→ **Text**:
--- START ---

After sci-fi? There’s Freefall, set on a planet in the midst of a long terraforming operation, where human society is not too much different from ours but the robots are just at the point of developing sentience enough to ask for individual rights (such as the right to not be scrapped after a specific number of years). It’s told through the eyes of three distinct non-humans: Sam, a space squid from a culture of scavengers (where thieving and lying are considered virtues), Helix, a childlike robot who follows Sam’s lead a bit too closely, and Florence, a humanoid wolf who’s not only an adept engineer but the moral compass of this little group.
If you want to stick to slice-of-life and don’t mind some discussion of mature content, there’s Leftover Soup. Tailsteak makes for some quite thought-provoking reading, and his characters are consistently enjoyable.
Wait, actually, go ahead and binge through his 1000-strip first comic, One Over Zero. That’s actually probably closer to Selkie in terms of being a simple tale of characters interacting, without space battles (like Schlock Mercenary) or magic battles (like Dominic Deegan) or epic battles (like Order of the Stick) or tech battles (like Girl Genius), or decades-spanning weirdness (like Sluggy Freelance).
The conceit for 1/0 is that Tailsteak creates a webcomic… and the characters therein can interact with him, and philosophize about the nature of being in a comic in the first place. And at one point they even get so fed up with what he’s doing that they go on strike for several pages. Overall, the comic has a very dear place in my heart, and I can recommend giving it a shot.
Also, you could look up 9 Chickweed Lane, Two Lumps, or Erfworld.
Also, ignore everything I just said and look up “Yotsuba to!” It is the most appealing slice-of-life tale I have ever read, a charming look at the life of a young girl whose thought process is a little different.

--- END ---

→ **Listed records**:

--- START ---

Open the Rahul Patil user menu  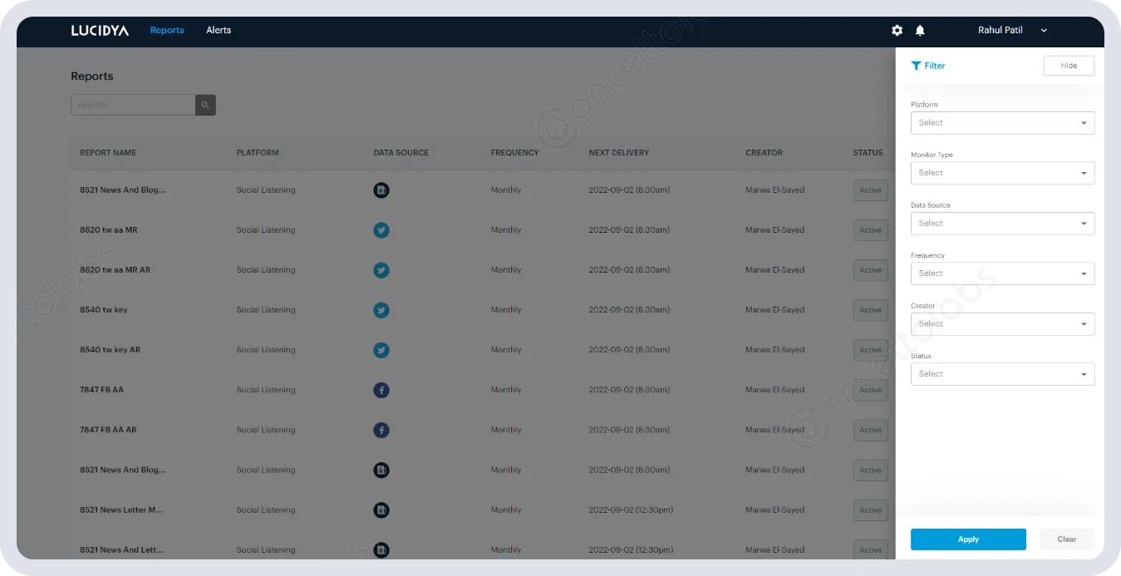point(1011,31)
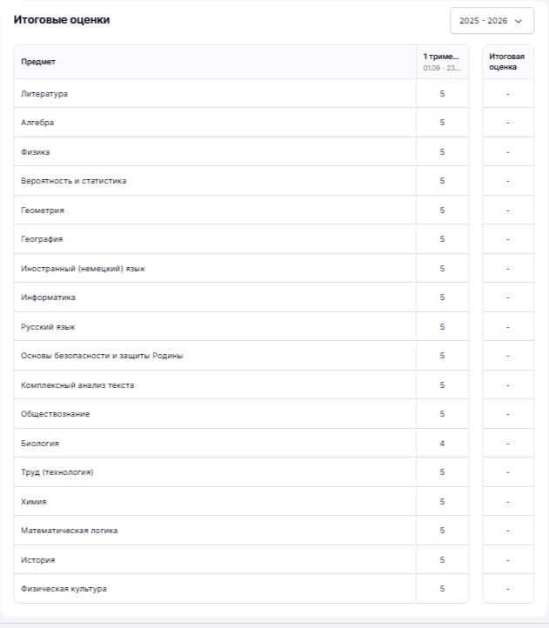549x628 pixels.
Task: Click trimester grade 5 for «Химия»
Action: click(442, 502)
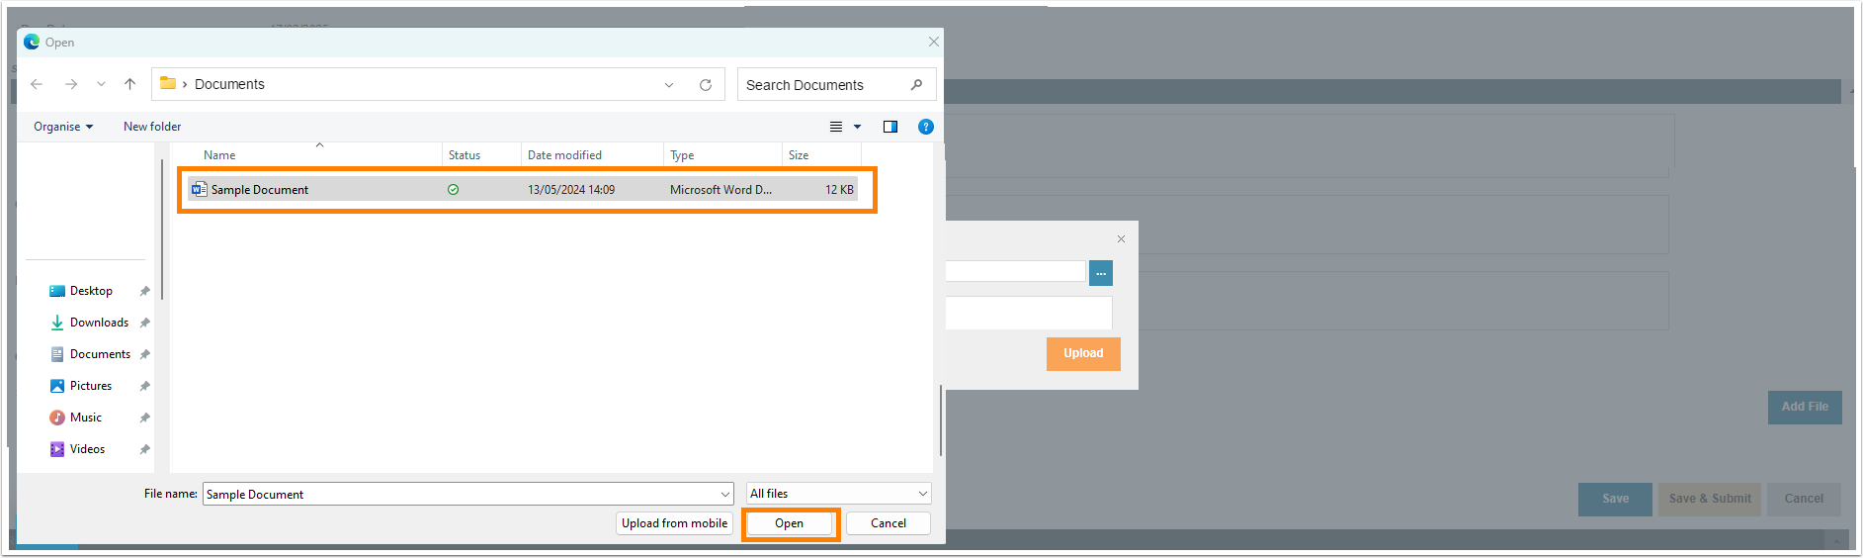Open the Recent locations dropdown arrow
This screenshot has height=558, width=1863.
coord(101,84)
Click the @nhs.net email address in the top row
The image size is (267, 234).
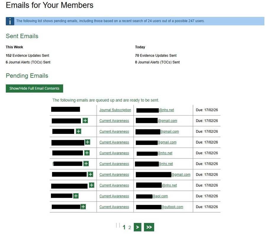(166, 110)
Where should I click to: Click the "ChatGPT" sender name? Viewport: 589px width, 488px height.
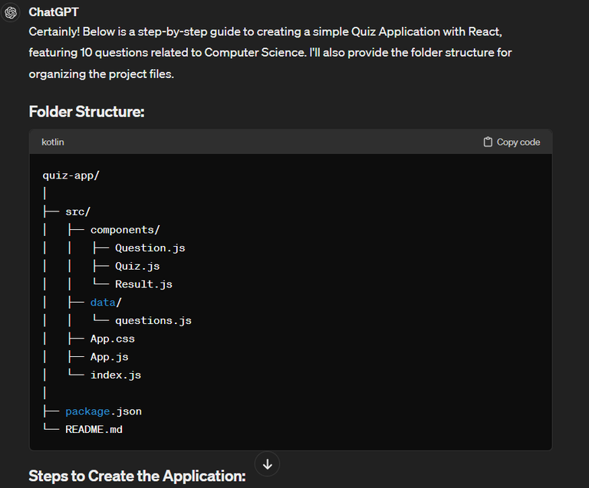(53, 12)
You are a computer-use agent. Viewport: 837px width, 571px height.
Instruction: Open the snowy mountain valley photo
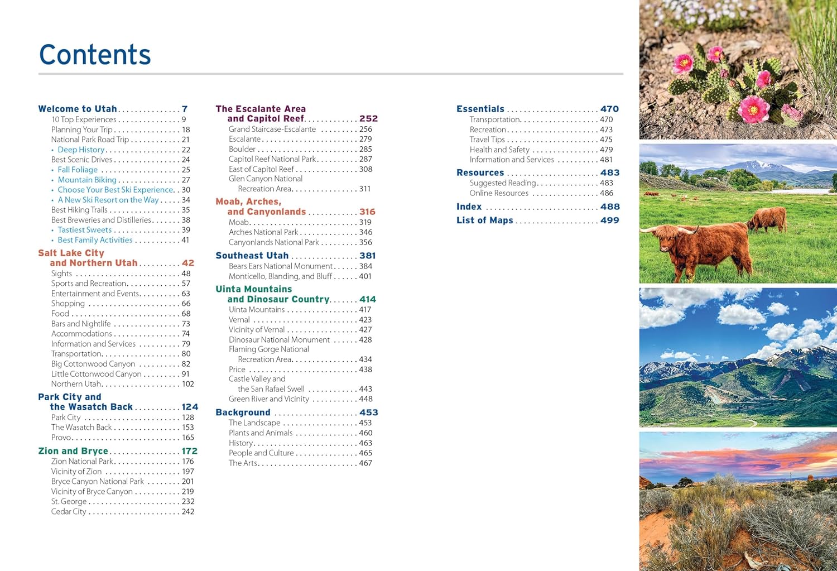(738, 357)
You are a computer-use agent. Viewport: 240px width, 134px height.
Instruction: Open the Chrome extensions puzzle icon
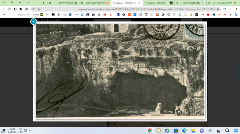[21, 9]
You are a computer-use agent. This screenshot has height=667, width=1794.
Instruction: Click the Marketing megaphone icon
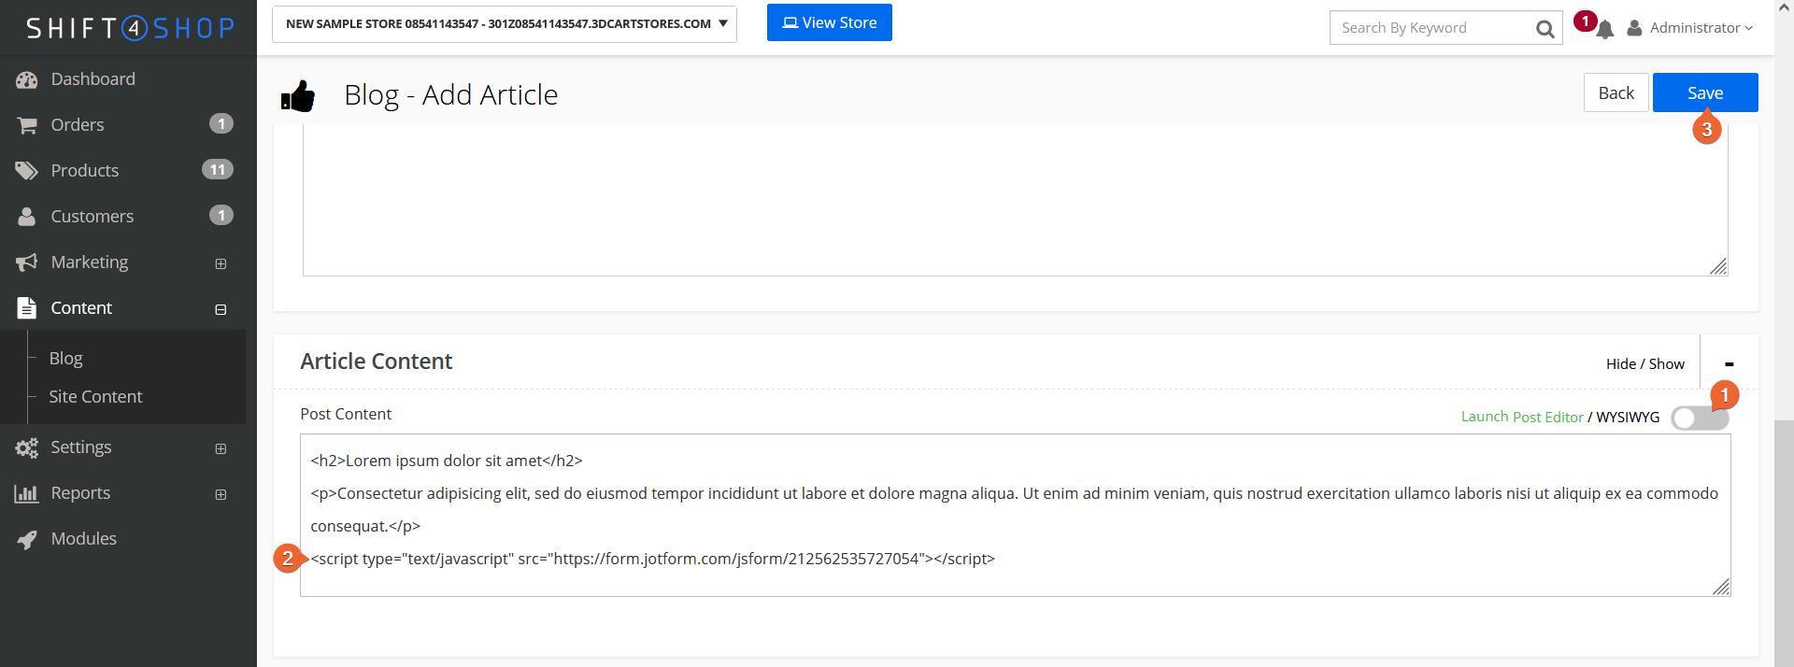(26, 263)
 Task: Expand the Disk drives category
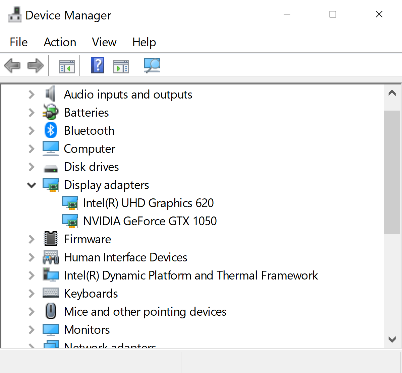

--- END ---

→ **Problems to work on**:
[1] In the webcomic recommendations, reproduce everything from "Wait, actually, go" down to "giving it a shot.".
[2] In the webcomic recommendations, what do the characters of One Over Zero do when they get fed up with what Tailsteak is doing?
[3] Extend the webcomic recommendations from the point where they stop.

→ **Responses for each task**:
[1]
Wait, actually, go ahead and binge through his 1000-strip first comic, One Over Zero. That’s actually probably closer to Selkie in terms of being a simple tale of characters interacting, without space battles (like Schlock Mercenary) or magic battles (like Dominic Deegan) or epic battles (like Order of the Stick) or tech battles (like Girl Genius), or decades-spanning weirdness (like Sluggy Freelance).
The conceit for 1/0 is that Tailsteak creates a webcomic… and the characters therein can interact with him, and philosophize about the nature of being in a comic in the first place. And at one point they even get so fed up with what he’s doing that they go on strike for several pages. Overall, the comic has a very dear place in my heart, and I can recommend giving it a shot.

[2] They go on strike for several pages.

[3]
Sample: http://www.mangareader.net/132-6688-18/yotsubato/chapter-7.html
Also: http://www.mangareader.net/132-6687-26/yotsubato/chapter-6.html
And here: http://www.mangareader.net/132-6690-6/yotsubato/chapter-9.html
Dang, that’s a lot of suggestions. I’ll have to check them out. Thanks!
The hard thing, though, is that I have an annoying habit of starting and never finishing something. (Case in point– I started PS238 and Lackadaisy and even though I love both of them I haven’t read very far into them.) But I’ll try to change that. Just gotta find the time for readin’.
And I love Yostuba so dearly but I experience all my print books via the library and my mom hasn’t gone for a family library trip in so long ORZ
But if I can find time after my homework is done each day, I’ll (re)try some of the webcomics you suggested. Thanks again.
BTW, 1/0 is my favorite webcomic of all time. Glad to find another fan!
Cool beans, dude. Thanks for all the suggestions from us lurkers who read but rarely comment. I already like El Goonish Shive and Leftover Soup (and Selkie!), so clearly we have tastes in common. I’m gonna check out the others!
More “on topic,” love the pictograph swearing. Love it. Great strip, thank you for doing it! (Feeling like a jerk… first time posting and I go off on smoking.)